I had to fill in a form for a medical thing the other day and it asked for my marital status. Now I know, that maintenance of my liberal bona fides requires that I call someone over and demand they disinter the form’s template from whatever NHS administrative database it resides in, demand the question’s instant removal and the names of all in the chain of command responsible for its appearance. But in all honesty I was a bit tired and the chances of this being accomplished in time for me to get home and watch last week’s The Good Wife before I had to go and fetch the child from school seemed discouragingly minimal, so I didn’t.
But I did wonder what possible use anyone – even if the form was first written by Patriarchy McPatriarchface – could ever have thought it would serve. There was another space for emergency numbers and the name of whoever was coming with you for the procedure (“No one. Am looking forward to a bit of peace and quiet. Lay me out in waiting room and I will call taxi when conscious”), so it can’t have been connected to that.
I know what I would like it to be used for. I would like to tick “married” and be sent a monthly care package comprising:
1) The contraceptive pill (and/or a one-off big sign saying “Yer joking – gerroff”).
2) An allowance of phlegm-thinners for him and Valium for me, in case the phlegm-thinners don’t work.

Assignment 1
What is the Spanish translation of this sentence from the medical-form passage above: "I know what I would like it to be used for."
Assignment 2
Continue the medical-form passage above from its last line, keeping the same voice.

Provided material
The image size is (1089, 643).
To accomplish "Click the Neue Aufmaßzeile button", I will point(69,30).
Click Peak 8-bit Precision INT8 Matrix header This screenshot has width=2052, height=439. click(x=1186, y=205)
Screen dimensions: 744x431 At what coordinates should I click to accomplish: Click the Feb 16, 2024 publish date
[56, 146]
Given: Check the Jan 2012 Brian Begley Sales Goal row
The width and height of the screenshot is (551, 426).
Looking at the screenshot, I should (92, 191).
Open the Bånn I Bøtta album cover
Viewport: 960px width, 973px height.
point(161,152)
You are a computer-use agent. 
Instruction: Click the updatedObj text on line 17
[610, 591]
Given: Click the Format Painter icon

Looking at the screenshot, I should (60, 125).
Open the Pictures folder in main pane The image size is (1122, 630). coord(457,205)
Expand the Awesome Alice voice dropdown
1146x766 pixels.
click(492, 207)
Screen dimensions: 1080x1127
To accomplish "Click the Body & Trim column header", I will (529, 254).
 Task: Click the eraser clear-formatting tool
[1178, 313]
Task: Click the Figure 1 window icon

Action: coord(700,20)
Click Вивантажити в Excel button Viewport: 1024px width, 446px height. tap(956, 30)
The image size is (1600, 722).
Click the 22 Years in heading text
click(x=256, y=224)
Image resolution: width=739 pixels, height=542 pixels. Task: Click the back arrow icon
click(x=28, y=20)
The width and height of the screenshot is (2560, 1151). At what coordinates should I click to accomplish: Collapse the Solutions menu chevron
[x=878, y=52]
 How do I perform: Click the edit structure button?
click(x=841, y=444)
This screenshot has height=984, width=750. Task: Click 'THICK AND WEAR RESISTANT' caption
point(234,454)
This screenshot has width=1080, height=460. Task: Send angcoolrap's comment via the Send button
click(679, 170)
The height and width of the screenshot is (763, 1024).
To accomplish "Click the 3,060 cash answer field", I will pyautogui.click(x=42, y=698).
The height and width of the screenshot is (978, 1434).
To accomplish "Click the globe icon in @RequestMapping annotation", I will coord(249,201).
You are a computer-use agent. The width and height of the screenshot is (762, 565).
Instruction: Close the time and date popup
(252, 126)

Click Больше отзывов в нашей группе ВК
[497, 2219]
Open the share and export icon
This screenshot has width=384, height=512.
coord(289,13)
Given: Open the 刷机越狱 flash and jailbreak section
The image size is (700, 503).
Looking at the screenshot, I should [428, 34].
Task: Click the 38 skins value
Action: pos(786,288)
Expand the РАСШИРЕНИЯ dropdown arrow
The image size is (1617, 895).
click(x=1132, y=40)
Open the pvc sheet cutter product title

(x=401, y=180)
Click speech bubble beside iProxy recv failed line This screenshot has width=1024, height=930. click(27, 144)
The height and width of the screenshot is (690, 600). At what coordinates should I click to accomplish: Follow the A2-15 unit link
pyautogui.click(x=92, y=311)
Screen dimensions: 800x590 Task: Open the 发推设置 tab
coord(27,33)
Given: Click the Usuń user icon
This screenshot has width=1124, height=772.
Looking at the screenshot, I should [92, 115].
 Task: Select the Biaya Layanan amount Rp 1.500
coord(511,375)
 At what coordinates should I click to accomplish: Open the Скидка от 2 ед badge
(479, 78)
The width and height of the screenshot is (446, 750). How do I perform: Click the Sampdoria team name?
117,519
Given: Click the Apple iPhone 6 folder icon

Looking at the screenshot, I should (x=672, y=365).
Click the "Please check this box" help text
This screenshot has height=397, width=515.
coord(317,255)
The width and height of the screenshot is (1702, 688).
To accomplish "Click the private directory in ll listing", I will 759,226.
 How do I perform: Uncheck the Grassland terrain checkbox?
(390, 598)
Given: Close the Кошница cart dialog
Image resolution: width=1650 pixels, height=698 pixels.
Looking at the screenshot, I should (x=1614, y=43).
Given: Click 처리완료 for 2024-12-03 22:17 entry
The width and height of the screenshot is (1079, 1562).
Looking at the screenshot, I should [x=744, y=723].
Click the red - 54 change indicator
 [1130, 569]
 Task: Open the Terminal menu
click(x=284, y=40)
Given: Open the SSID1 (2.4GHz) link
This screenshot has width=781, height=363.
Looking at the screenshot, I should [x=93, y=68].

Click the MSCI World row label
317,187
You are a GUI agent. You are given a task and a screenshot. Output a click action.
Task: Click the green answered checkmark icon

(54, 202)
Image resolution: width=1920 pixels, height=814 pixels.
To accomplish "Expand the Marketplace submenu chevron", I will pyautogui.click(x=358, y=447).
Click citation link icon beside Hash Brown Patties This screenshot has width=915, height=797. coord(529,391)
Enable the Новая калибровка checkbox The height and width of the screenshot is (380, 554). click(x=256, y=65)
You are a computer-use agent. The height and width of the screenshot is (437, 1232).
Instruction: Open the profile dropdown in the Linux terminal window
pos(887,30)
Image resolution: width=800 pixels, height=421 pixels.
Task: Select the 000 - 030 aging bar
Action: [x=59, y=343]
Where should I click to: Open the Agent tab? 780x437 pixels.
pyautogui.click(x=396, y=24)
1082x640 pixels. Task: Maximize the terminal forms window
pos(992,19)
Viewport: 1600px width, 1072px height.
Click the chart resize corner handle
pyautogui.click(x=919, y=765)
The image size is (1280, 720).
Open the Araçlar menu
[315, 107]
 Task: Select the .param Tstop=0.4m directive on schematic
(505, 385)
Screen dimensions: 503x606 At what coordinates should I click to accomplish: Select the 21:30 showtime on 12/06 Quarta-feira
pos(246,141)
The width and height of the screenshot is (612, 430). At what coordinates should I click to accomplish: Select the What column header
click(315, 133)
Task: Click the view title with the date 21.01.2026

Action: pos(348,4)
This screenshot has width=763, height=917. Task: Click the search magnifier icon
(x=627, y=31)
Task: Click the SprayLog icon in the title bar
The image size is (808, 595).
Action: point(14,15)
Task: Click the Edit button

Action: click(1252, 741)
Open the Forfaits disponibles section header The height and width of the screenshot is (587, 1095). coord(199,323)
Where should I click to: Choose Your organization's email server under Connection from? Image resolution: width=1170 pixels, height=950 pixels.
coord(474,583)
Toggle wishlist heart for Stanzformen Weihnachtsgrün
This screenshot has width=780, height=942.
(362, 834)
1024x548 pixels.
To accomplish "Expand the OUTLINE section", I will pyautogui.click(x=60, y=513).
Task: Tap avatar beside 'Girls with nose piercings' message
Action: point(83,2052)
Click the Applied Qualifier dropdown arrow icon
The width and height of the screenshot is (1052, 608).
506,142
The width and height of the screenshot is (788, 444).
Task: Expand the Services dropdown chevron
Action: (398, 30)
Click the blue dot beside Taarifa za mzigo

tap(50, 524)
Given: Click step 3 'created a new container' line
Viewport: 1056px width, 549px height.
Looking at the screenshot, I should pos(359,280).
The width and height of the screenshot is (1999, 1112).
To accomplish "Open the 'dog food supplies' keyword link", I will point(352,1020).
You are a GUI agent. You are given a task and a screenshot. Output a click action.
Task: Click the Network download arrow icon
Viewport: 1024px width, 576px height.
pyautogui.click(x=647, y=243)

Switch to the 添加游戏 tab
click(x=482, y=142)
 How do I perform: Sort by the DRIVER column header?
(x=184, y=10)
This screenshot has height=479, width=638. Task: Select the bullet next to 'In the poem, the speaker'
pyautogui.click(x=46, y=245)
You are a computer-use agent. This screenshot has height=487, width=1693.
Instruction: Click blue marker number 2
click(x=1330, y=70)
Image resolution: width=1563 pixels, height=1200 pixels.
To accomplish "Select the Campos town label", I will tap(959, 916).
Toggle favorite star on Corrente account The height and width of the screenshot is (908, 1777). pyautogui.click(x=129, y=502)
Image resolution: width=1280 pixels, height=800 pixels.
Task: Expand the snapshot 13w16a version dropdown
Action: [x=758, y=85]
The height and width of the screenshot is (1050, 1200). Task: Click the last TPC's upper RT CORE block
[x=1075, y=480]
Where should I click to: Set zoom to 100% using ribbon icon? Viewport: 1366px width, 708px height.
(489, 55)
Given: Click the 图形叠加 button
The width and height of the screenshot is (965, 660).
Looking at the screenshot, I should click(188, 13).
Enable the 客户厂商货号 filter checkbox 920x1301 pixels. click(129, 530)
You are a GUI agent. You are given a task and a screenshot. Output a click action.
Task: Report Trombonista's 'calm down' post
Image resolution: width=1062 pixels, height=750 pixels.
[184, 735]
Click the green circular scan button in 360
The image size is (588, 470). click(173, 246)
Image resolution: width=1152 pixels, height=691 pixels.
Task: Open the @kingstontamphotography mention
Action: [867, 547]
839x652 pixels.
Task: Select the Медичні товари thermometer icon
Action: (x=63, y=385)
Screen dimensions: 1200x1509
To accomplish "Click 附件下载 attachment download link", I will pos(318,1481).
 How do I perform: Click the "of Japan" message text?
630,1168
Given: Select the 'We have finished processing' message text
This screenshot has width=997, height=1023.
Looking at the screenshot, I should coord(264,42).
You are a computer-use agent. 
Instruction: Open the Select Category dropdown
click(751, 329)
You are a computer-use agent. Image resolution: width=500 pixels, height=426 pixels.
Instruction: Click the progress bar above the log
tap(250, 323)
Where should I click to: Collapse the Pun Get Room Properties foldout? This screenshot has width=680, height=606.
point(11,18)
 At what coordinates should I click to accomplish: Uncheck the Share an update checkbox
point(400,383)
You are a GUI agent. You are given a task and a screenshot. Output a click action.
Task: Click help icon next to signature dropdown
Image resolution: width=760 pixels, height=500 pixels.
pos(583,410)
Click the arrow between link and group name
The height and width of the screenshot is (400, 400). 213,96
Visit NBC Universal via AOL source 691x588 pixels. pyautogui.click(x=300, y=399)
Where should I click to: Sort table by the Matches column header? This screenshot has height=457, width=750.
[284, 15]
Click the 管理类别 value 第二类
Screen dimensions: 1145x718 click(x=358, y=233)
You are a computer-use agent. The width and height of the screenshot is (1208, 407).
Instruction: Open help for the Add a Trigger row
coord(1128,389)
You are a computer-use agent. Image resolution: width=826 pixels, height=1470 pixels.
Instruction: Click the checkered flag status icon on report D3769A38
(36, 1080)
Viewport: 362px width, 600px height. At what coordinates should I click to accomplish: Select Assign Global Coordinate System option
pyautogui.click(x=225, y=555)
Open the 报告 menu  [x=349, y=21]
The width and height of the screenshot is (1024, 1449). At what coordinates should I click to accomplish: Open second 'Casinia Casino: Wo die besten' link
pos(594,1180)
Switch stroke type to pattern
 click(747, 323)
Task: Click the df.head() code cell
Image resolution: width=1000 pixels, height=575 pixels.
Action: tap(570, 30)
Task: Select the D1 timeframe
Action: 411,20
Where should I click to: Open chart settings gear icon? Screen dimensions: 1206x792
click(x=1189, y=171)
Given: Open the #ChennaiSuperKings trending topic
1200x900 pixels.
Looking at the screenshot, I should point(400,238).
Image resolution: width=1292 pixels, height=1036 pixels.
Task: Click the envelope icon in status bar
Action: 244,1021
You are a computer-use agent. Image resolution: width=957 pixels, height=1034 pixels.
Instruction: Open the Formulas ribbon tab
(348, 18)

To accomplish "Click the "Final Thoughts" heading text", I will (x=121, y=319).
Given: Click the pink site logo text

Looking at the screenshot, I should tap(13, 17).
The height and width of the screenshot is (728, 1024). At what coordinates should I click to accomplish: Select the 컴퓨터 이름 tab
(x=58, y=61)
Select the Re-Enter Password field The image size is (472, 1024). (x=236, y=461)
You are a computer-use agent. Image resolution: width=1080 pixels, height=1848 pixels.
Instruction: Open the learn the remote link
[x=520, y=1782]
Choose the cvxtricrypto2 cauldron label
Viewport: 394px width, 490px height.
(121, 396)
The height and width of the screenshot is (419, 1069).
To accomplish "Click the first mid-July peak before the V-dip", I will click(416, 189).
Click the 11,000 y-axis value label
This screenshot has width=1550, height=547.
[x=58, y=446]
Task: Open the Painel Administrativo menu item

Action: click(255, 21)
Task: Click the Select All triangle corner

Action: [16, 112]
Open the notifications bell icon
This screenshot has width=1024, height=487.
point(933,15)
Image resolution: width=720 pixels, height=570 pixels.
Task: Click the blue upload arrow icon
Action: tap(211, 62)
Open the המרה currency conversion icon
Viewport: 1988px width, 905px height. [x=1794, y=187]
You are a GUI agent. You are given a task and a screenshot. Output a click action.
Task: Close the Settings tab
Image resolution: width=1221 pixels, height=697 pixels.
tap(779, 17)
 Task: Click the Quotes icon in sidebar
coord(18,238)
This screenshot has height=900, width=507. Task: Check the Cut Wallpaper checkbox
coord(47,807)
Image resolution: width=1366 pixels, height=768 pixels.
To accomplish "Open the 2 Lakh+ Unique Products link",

Exercise answer 1
Sé para qué me gustaría que se usara.

Exercise answer 2
3) Vitamin and iron tablets, because this till-death-do-us-part gig is hard work even without sex.
4) Updates on the latest research in phlegm – its production, potential commercial or domestic use, past evolutionary advantages, how we might explain to evolution that those advantages are now gone: anything, anything at all, that might help.
5) High blood pressure medication.
6) Prescription for separate houses.
I suspect that’s not it. Still, it gives me something to ponder while I wait for my taxi.
Don’t mess with my Aled
Aled Jones has beaten Zayn Malik (formerly 20% of One Direction) in the charts with his new album, One Voice. Jones’s parents recently found unreleased recordings of him singing folk songs as a 16-year-old, and the album has him duetting with his younger self.
This makes me incandescent with rage. Partly at the waste – why not let us hear that perfect, evanescent treble again, so unexpectedly resurrected, in all its extraordinary purity? Hearing it any other way is like watching Astaire from the waist up or George Clooney from behind – and partly at the realisation that I am entering a stage of life in which I can become genuinely enraged by people not cleaving to my vision of what an Aled Jones album should be. I may ask for a cyanide capsule to be included in my next care package.
To Chumpo, from Floopface
I made the mistake of going out last week, only to find someone introducing himself to me with the words: “Hi, nice to meet you. My name’s Charles. My friends call me Chumpo.”
That’s a forest of dilemmas I’m suddenly in, a quagmire of quandaries. What do you say? Options range from “I’m so sorry”, to “Nice to meet you, Chumpo! I’m Floopface! Drink till we’re both insensible?” with an almost infinite variety of possibilities in between.
Am I being invited to ask for the nickname’s origin story? I barely made it through Wolverine, and that starred Hugh Jackman and Liev Schreiber. My chances of staying alert through the parturition of Chumpo are virtually nil.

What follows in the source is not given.